Likewise, when they interact with external customers with empathy and understanding, they improve the customer’s experience – and form a deeper connection to your customers.
Communicate expectations and set clear goals
The demand for agents to have clear communication skills is undebatable. However, people at the management level – team leads and QA specialists – need to have these skills as well. It’s a simple and often-made mistake to overlook how poor communication hinders improvements to customer experience. In customer service, we focus a lot on our metrics, KPIs, and, of course, the customer. But when those numbers start to disappoint, how do you, as a leader, steer your agents down the right path?
There’s nothing more important than communication. To improve your customer’s experience, agents need to know why their performance is being reviewed, what your expectations are in the future and how to gain these skills appropriately.
Read More: 3 simple but effective tips for customer service managers
Look at every touchpoint
Even the negative ones.
Have you ever wondered what to do with your archive of negative feedback? Support teams that review their touchpoints know that customer experience is important. Despite the pressures of their job, leading service teams take time to look at trends in customer feedback and use the information to create a better experience that customers will enjoy.

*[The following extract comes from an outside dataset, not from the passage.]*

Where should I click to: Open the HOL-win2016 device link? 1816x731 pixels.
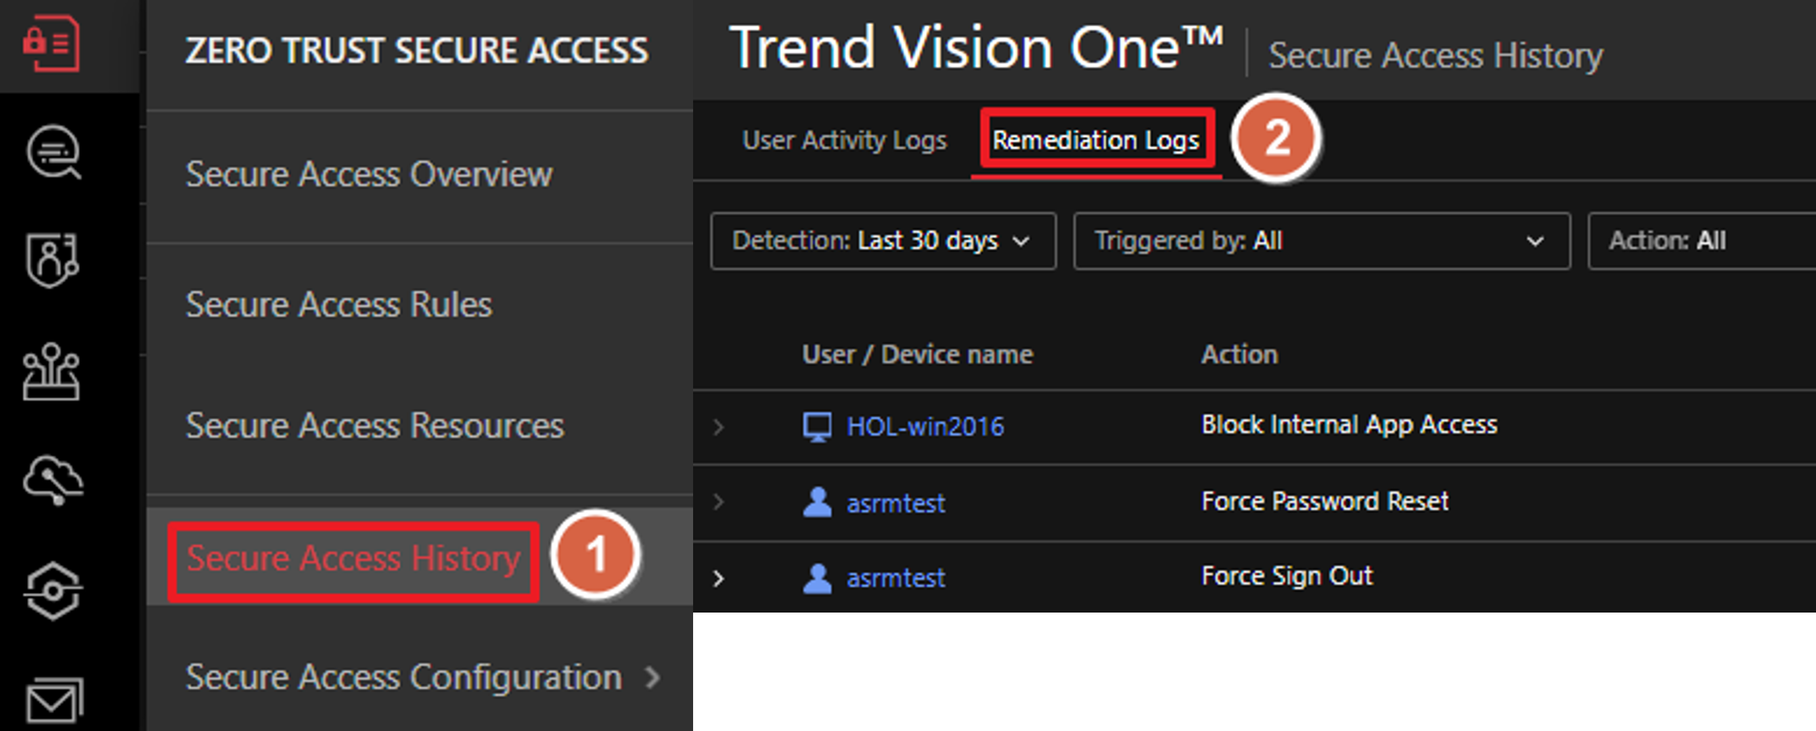pos(925,426)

As you review each touchpoint, agents and team leads alike can sit together and learn from their mistakes. These insights can also be archived to provide reusable resources that agents can refer back to when they need to sharpen their skills.
Read More: How to use negative customer feedback to improve customer satisfaction
Collaborate across teams
Customer service departments are at the frontlines of business operations. This type of real-time access to customers is a privilege that most other departments don’t get. Because of this, customer service departments hold an incredible amount of personal data. Of course, customer service teams have a responsibility to protect that data. But they should also consider adding “share customer insights” to the list of ways to improve customer experience!
So the next time a customer leaves a review about buggy products, forward it to the development team. Your customers will thank you in the end.
Read More: Customer happiness explained: what does it take to make a happy customer?
Final thoughts
Customer experience is a feeling. It’s a state of mind that comes from interacting with your business, whether it’s in person, on the phone, online, or through social media.
It’s also the first impression someone has of your company. So if you want to improve customer experience, you’ll need to be creative and willing to innovate.